Friday, February 8, 2013

"I’m sorry if anyone in Connecticut felt insulted by these 15 seconds of the movie..."

After Joe Courtney called Lincoln's filmmakers out for presenting Connecticut's legislators in a historically inaccurate manner, screenwriter Tony Kushner has responded in an open letter in the Wall Street Journal.  He returns fire, appropriately noting that Connecticut's electoral support of Lincoln was not nearly as high as Courtney claimed, using the scholarship of CCSU's Matt Warshauer for support.  A valid point, certainly.

And yet the issue at hand, the voting record of Connecticut's congressmen, is addressed as follows:

We changed two of the delegation's votes, and we made up new names for the men casting those votes, so as not to ascribe any actions to actual persons who didn't perform them.  In the movie, the voting is also organized by state, which is not the practice in the House.  These alterations were made to clarify to the audience the historical reality that the Thirteenth Amendment passed by a very narrow margin that wasn't determined  until the end of the vote.  The closeness of that vote and the means by which it came about was the story we wanted to tell.  In making changes to the voting sequence, we adhered to time-honored and completely legitimate standards for the creation of historical drama, which is what Lincoln is.  I hope nobody is shocked to learn that I also made up dialogue and imagined encounters and invented characters.

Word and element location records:

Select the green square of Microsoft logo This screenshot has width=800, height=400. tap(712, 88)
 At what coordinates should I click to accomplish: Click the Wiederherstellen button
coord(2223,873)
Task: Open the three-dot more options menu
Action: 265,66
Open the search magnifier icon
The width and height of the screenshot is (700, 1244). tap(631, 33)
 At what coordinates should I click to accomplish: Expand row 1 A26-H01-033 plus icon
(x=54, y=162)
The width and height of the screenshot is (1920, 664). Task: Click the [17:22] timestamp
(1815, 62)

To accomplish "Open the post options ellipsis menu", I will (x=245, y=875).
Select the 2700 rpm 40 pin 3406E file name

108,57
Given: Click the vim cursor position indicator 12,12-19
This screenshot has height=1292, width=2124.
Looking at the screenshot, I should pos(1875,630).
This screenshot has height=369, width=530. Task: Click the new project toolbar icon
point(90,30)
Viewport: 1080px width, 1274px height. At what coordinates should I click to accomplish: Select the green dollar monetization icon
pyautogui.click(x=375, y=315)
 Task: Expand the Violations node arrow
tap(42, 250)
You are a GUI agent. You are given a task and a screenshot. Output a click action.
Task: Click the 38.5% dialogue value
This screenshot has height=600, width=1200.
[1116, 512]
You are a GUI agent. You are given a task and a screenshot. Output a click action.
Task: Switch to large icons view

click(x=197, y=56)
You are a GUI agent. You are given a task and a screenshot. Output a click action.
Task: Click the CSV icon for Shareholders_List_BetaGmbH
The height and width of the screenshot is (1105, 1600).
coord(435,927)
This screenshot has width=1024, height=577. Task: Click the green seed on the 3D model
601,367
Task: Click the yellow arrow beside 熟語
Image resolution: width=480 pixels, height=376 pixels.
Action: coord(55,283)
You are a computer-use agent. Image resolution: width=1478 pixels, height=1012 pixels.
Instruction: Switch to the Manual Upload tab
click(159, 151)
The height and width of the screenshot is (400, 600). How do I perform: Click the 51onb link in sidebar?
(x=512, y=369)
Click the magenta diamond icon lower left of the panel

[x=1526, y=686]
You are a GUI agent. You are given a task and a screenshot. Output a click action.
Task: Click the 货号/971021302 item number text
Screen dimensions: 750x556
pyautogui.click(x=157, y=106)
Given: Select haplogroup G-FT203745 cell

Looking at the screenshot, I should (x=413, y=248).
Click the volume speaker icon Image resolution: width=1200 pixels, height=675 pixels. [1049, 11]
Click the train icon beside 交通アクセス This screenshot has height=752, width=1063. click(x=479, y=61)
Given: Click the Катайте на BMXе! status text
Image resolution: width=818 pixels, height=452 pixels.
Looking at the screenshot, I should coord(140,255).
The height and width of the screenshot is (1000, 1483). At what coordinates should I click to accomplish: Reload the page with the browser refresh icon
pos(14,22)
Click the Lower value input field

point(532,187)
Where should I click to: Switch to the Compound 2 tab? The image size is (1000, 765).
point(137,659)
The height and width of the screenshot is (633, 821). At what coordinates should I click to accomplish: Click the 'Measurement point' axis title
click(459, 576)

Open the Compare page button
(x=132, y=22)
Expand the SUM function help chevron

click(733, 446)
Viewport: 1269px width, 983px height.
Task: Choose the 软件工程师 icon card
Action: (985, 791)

Tasks to carry out
1. According to the post, in which newspaper did Tony Kushner publish his open letter?
2. List every change or invention that Kushner admits to in the letter passage quoted in the post.
3. Reproduce everything in the post from "After Joe Courtney" down to "valid point, certainly.".

Responses
1. The Wall Street Journal.

2.
- Changing two of the Connecticut delegation's votes
- Making up new names for the men casting those votes
- Organizing the voting by state
- Making up dialogue
- Imagining encounters
- Inventing characters

3.
After Joe Courtney called Lincoln's filmmakers out for presenting Connecticut's legislators in a historically inaccurate manner, screenwriter Tony Kushner has responded in an open letter in the Wall Street Journal.  He returns fire, appropriately noting that Connecticut's electoral support of Lincoln was not nearly as high as Courtney claimed, using the scholarship of CCSU's Matt Warshauer for support.  A valid point, certainly.